In recent years, the cult of celebrity helped drive sales in fragrances with more shelf space devoted to pop stars, actors, fashion labels, models and even authors. Although the risks of celebrity endorsement are apparent—the selling power of particular icons is only as strong as their image—the trend shows no sign of abating. Kylie Minogue is the latest star to jump on the bandwagon with an agreement with Coty, which also works with Jennifer Lopez, Sarah Jessica Parker and Victoria and David Beckham.

Coziness with celebrities also has proved successful for Elizabeth Arden, with carefully chosen stars used to generate appeal among a range of consumer groups. With Britney Spears and Hillary Duff targeting the teens to 20s segment, the company is hoping for a hit among baby boomers with its Danielle Steele fragrance.

As the celebrity trend becomes more mature, this focus on catering for diverse demographics will enable manufacturers to eke out the sector’s maximum potential. Expanding the consumer core by creating perfumes for new groups such as babies has contributed to sales. Givenchy, Guerlain, Burberry and Bulgari have launched baby fragrances in the U.S., and if fruitful, could take these to other markets.

Tough Run Ahead

Although the power of celebrity remains strong, some of the more innovative launches this year include unusual brand partnerships, such as Eau de Stilton in the U.K. and International Ltd.’s Beautimatic Fragrance Pour Homme in Egypt. The likely success of such novelty launches is questionable.
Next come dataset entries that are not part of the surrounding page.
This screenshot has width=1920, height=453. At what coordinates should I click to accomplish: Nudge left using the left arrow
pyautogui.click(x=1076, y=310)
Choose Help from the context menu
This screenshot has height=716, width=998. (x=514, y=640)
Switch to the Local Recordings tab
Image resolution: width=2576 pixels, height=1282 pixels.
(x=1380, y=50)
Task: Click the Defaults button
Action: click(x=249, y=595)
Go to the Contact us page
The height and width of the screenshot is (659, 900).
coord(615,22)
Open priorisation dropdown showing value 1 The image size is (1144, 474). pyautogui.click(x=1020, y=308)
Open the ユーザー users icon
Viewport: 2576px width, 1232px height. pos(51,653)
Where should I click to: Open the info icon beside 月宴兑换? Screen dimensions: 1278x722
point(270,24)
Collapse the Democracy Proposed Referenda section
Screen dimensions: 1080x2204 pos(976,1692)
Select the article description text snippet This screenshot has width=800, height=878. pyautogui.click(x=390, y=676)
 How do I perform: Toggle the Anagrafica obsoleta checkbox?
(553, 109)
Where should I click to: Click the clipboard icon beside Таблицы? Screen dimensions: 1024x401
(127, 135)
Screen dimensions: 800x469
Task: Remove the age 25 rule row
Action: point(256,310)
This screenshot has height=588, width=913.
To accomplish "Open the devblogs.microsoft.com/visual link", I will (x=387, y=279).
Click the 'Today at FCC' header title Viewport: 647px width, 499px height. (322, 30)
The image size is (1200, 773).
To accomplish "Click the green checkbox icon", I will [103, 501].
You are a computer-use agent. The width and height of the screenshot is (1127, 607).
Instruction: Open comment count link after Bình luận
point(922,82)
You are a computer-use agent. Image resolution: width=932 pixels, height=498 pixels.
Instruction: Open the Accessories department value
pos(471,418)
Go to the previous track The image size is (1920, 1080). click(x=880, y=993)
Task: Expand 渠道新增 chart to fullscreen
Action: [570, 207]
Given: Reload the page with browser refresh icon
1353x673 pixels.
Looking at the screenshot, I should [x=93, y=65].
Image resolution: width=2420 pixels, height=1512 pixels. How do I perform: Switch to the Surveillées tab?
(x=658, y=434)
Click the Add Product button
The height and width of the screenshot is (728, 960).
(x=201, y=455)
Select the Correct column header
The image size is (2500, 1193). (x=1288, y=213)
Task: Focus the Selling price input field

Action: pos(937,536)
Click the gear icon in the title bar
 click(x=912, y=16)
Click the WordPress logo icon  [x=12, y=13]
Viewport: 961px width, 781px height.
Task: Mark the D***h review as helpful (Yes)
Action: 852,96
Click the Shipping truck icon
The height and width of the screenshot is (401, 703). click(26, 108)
Strategies more likely to be prosperous in the long-term are those that focus on protecting share in developed markets, and capturing the potential that exists in emerging markets by ensuring endorsements are adapted to local preferences. For example, a fragrance from Bollywood actress Amisha Patel could prove popular in India. With a forecast CAGR of 2.2% to 2010, significantly lower than that of mass fragrances, manufacturers will not have an easy ride.